*Problem statement:*
Please reproduce word for word everything from the line containing "Šport (573, 144)" down to the last of the lines below, both ends included.

*Material provided:*
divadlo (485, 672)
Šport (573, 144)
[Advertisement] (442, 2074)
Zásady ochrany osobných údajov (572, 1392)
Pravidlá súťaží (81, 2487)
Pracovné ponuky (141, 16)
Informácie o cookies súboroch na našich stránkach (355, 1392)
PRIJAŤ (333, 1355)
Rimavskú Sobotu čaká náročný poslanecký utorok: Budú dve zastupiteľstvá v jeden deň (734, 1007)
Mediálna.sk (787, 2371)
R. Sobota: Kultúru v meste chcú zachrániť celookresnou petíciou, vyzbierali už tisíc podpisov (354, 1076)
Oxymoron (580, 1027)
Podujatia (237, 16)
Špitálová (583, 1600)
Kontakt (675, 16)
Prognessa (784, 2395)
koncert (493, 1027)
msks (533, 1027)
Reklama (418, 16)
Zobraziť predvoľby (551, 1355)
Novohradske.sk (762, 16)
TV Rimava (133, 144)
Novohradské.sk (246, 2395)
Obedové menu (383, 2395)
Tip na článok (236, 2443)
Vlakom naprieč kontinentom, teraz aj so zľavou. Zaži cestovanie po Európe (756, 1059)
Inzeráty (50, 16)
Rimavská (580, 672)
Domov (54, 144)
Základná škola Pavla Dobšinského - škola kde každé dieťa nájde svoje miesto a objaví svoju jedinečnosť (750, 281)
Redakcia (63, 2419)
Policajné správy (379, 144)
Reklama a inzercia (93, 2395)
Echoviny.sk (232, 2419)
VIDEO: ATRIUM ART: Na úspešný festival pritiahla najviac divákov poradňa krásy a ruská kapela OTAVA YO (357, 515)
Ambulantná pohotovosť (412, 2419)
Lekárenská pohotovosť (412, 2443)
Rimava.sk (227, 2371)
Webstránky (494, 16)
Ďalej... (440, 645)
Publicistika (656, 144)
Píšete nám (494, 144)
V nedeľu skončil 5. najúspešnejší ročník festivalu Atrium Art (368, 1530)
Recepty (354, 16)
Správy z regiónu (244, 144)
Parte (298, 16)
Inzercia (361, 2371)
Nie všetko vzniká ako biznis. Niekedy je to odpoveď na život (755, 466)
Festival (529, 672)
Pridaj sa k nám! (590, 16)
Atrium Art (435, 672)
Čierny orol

*Response below:*
Šport (573, 144)
[Advertisement] (442, 2074)
Zásady ochrany osobných údajov (572, 1392)
Pravidlá súťaží (81, 2487)
Pracovné ponuky (141, 16)
Informácie o cookies súboroch na našich stránkach (355, 1392)
PRIJAŤ (333, 1355)
Rimavskú Sobotu čaká náročný poslanecký utorok: Budú dve zastupiteľstvá v jeden deň (734, 1007)
Mediálna.sk (787, 2371)
R. Sobota: Kultúru v meste chcú zachrániť celookresnou petíciou, vyzbierali už tisíc podpisov (354, 1076)
Oxymoron (580, 1027)
Podujatia (237, 16)
Špitálová (583, 1600)
Kontakt (675, 16)
Prognessa (784, 2395)
koncert (493, 1027)
msks (533, 1027)
Reklama (418, 16)
Zobraziť predvoľby (551, 1355)
Novohradske.sk (762, 16)
TV Rimava (133, 144)
Novohradské.sk (246, 2395)
Obedové menu (383, 2395)
Tip na článok (236, 2443)
Vlakom naprieč kontinentom, teraz aj so zľavou. Zaži cestovanie po Európe (756, 1059)
Inzeráty (50, 16)
Rimavská (580, 672)
Domov (54, 144)
Základná škola Pavla Dobšinského - škola kde každé dieťa nájde svoje miesto a objaví svoju jedinečnosť (750, 281)
Redakcia (63, 2419)
Policajné správy (379, 144)
Reklama a inzercia (93, 2395)
Echoviny.sk (232, 2419)
VIDEO: ATRIUM ART: Na úspešný festival pritiahla najviac divákov poradňa krásy a ruská kapela OTAVA YO (357, 515)
Ambulantná pohotovosť (412, 2419)
Lekárenská pohotovosť (412, 2443)
Rimava.sk (227, 2371)
Webstránky (494, 16)
Ďalej... (440, 645)
Publicistika (656, 144)
Píšete nám (494, 144)
V nedeľu skončil 5. najúspešnejší ročník festivalu Atrium Art (368, 1530)
Recepty (354, 16)
Správy z regiónu (244, 144)
Parte (298, 16)
Inzercia (361, 2371)
Nie všetko vzniká ako biznis. Niekedy je to odpoveď na život (755, 466)
Festival (529, 672)
Pridaj sa k nám! (590, 16)
Atrium Art (435, 672)
Čierny orol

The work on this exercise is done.